Friday, February 15, 2013


Somewhere around 1998 I had an MS relapse.  After three years of nothing, I decided to go see the doctor.  He prescribed to me one of three MS medications (there are more now, but these three were fairly new).  It was injected intramuscularly on a weekly basis.  That meant that a home health nurse had to come out to our house and teach me how to inject this medication into my body.

I felt very confident that my sweetheart would be able to do this for me.  But when the nurse came, she made me do the first injection on myself--she said Spencer could do it next week (lucky guy).  So with all of my little ones gathered around, I put a big needle in my leg.  It hurt (just sayin'), and out of instinct, I pulled back on the syringe a bit. That just meant that I had to stick it back in again.  (I never made that mistake again, lemme tell ya.)

It was a Sunday when all of this happened.  Later that day my mom called from California to see how it had gone and how I was doing.  When she heard that I had given the injection, she exclaimed, "YOU did it?!  Wow!  Big girl!"

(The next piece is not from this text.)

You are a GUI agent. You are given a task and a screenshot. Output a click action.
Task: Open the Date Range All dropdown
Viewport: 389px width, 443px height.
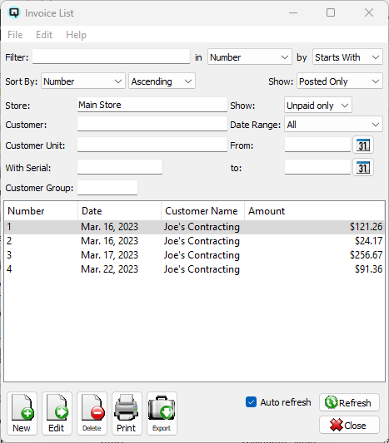[333, 125]
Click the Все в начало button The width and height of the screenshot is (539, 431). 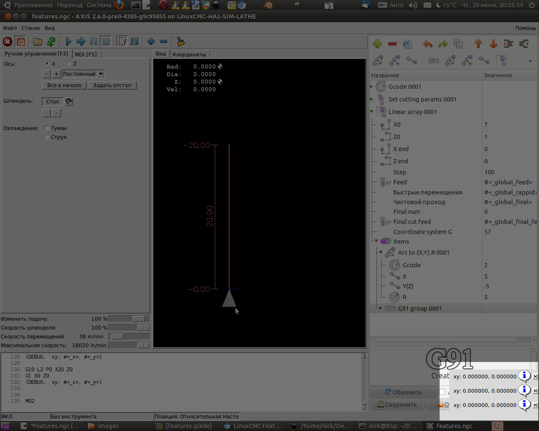(64, 85)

It made me laugh, which was--BTW--exactly what I needed at the time.

I've thought about that many times, because in the end that "Big girl!" was exactly what I needed.  It wasn't that I needed to be told I was big or grown up, but that I needed to hear that I was brave. 

I've always tried to be a cheerleader for people.  It's easy for me, really, because I feel things intensely; so when someone succeeds, I really WANT to cheer for them.  But since the day of that first injection, I also want to be SPECIFIC about the encouragement and kudos I give to people.  Instead of just an "Atta Boy," I want them to know they are brave and strong and good and smart and kind and helpful; and sometimes they just need to know that I love them and that everything is going to be OK.